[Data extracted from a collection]

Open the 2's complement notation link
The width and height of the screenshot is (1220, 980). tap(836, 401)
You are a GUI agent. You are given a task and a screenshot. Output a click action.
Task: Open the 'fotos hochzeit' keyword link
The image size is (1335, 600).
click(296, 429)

▶ **Your task**
Transcribe the entries above, every line exactly as it reads.

▶ **Response to the task**
Open the 2's complement notation link
The width and height of the screenshot is (1220, 980). tap(836, 401)
You are a GUI agent. You are given a task and a screenshot. Output a click action.
Task: Open the 'fotos hochzeit' keyword link
The image size is (1335, 600).
click(296, 429)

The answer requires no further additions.